Source passage:
On the eve of what is likely to be the end of this cycle of Fed tightening (even if the Fed hikes rates 25 bps tomorrow, they will almost surely convey the impression that no more hikes are envisioned), this blog continues its coverage of the all-important money supply figures. The June M2 number was released today and it was unremarkable. Year over year M2 growth is running at about a -4% rate, while M2 has been relatively flat over the past three months. This is consistent with further declines in inflation over the next 6-9 months.
It continues to amaze me that only a handful of Fed watchers pay any attention to the M2 money supply. The vast majority of inflation-related commentary—including that of the Fed itself—lavishes attention on just about every inflation indicator and variable except the money supply. Milton Friedman must be rolling in his grave. As he famously said, "inflation is always and everywhere a monetary phenomenon." Inflation happens when the supply of money exceeds the demand for it, and the lags between money supply and inflation are "long and variable." So when the US M2 money supply grew at a 20-30% annual rate in 2020 and early 2021, a big increase in inflation was very likely to show up in early 2022. And, not surprisingly, it did.
Chart #4 shows the Conference Board's index of consumer confidence. July's figure was reported today, and it showed a welcome increase. This supports my long-held contention that there is no reason to worry about an imminent recession. The economy is likely to continue growing for the foreseeable future, albeit at a relatively unimpressive rate of 2% or maybe a bit less.
We've now seen M2 growth not only collapse, but actually turn negative over the past two years. Again, not surprisingly, inflation began to decelerate dramatically starting about one year ago. More recently, M2 growth has been flat for the past three months, so to the extent that some observers, like Brian Wesbury, worry that collapsing M2 portends an eventual recession, the M2 news has become much less worrisome.

Entries provided:
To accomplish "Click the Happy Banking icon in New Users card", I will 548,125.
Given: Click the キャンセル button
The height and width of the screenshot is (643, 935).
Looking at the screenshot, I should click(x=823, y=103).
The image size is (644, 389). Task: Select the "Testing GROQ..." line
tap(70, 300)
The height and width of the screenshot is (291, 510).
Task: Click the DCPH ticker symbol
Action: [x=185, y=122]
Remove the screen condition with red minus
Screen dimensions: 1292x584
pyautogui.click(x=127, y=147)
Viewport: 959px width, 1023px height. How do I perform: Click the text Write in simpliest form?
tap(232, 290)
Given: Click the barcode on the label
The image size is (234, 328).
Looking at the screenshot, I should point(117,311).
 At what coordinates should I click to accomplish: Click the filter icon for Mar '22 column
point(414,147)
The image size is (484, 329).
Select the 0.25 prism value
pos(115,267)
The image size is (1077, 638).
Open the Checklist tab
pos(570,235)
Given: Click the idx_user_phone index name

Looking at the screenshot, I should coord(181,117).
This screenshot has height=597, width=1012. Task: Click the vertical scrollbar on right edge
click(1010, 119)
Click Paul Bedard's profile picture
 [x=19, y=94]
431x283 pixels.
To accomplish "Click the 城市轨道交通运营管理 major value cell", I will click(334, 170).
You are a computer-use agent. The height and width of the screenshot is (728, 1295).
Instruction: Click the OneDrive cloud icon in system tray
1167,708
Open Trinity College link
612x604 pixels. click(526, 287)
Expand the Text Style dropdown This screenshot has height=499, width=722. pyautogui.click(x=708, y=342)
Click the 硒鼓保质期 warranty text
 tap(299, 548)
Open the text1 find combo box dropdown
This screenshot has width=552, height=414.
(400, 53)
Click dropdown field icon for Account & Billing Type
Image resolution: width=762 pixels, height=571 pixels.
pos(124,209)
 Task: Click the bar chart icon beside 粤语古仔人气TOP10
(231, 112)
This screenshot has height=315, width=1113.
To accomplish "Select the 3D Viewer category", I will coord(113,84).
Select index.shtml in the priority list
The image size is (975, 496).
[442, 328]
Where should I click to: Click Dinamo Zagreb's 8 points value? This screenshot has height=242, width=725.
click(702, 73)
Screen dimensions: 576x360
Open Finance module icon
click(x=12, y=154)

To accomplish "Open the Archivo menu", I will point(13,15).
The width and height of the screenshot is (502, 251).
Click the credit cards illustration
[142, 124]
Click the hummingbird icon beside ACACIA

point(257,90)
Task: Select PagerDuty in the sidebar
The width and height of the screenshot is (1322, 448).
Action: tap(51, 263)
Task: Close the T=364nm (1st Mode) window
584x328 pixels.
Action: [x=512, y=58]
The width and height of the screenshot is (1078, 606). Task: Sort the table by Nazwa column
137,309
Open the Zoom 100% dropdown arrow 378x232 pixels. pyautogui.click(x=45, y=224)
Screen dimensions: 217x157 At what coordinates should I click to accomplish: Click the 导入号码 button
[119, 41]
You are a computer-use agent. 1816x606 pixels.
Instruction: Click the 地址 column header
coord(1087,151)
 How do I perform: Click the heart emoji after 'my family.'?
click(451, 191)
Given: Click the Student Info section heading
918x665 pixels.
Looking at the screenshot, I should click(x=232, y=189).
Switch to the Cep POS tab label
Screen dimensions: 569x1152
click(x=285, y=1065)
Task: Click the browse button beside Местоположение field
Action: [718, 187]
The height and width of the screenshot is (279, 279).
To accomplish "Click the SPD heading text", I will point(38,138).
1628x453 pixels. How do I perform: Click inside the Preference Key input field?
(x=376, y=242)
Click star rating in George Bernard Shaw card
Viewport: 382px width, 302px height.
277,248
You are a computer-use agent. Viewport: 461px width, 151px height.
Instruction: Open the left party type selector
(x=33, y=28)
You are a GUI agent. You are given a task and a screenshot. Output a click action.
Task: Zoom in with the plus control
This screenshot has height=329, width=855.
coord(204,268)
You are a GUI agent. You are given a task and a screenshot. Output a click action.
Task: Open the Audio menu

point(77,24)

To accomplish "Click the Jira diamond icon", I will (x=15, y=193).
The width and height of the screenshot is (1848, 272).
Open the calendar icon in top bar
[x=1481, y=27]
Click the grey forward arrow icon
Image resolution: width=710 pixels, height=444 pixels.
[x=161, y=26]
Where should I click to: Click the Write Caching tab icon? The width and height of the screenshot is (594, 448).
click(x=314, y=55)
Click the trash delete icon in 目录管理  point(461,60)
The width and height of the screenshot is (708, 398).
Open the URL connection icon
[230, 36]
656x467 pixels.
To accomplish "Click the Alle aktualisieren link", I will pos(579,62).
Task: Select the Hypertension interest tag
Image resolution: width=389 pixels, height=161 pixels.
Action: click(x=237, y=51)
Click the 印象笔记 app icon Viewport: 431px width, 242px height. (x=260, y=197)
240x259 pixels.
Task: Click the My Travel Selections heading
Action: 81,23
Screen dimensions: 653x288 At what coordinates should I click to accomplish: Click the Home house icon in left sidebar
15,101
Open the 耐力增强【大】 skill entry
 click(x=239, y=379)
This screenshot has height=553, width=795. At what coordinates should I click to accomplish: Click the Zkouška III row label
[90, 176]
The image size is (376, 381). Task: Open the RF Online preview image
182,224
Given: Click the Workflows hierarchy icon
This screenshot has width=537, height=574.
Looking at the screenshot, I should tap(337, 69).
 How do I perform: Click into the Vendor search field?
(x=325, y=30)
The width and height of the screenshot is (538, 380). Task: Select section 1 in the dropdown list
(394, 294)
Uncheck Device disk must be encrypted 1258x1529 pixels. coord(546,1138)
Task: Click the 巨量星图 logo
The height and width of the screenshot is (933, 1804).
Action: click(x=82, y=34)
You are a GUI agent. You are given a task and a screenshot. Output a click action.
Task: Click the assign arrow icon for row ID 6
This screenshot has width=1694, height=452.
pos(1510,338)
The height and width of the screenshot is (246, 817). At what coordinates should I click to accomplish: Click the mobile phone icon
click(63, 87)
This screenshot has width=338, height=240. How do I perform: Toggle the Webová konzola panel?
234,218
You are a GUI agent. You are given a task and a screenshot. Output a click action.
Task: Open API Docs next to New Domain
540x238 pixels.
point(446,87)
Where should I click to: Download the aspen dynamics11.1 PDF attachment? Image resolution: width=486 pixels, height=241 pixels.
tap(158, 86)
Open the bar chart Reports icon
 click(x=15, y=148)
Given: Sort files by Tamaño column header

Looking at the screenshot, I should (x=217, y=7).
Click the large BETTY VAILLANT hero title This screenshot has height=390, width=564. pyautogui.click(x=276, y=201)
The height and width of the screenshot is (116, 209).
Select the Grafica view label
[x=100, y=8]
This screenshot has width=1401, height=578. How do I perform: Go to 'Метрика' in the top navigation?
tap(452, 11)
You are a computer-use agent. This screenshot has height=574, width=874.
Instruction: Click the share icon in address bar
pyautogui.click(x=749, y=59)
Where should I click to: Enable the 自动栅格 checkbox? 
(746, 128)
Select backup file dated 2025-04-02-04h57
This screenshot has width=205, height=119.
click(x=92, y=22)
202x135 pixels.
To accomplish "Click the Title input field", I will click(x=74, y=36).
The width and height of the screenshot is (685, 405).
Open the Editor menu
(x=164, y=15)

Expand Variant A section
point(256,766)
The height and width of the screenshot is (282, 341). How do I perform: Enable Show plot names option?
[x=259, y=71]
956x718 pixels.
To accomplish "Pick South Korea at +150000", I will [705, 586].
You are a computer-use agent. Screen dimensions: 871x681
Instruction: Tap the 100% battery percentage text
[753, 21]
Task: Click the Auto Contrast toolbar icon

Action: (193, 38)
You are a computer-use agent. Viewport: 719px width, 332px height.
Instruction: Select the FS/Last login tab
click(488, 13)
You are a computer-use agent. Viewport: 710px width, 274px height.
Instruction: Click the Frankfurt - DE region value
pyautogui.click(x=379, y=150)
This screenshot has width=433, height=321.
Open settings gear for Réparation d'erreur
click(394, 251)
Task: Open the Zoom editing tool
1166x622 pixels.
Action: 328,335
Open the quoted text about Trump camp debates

What to work on:
Carry on the blog post about the M2 money supply and inflation, beginning right after its last sentence.

Expected answer:
Chart #1
Chart #1 shows the level of M2 relative to its long-term trend growth rate of 6% per year. (Note that the y-axis is plotted on a log scale, so a straight line represents a constant rate of growth.) M2 is still about $2.6 trillion above trend. I've interpreted this to mean that there is still a lot of liquidity in the economy, and this should act as a buffer against adverse developments.
Chart #2
Chart #2 compares the year over year growth of M2 with the rate of consumer price inflation, with the latter shifted to the left by one year to illustrate the fact that there is approximately a one-year lag between changes in M2 growth and changes in inflation. The chart strongly suggests that the CPI is on its way to zero over the next 6-9 months. As such, it's reasonable to conclude that the Fed has acted appropriately, if belatedly, and no further tightening is therefore necessary; lower inflation is "baked in the cake" at this point.
Chart #3
Chart #3 compares the growth rate of M2 with the 12-month running sum of monthly federal budget deficits. This chart strongly suggests that most or all of the deficits from 2020 through early 2021 were monetized. In other words, the massive Covid-era spending blowout was financed with money that was effectively printed. Fortunately, the rising deficits we have seen in the past year have not been monetized, so there is no reason to worry about a resurgence of inflation fueled by excess M2 growth.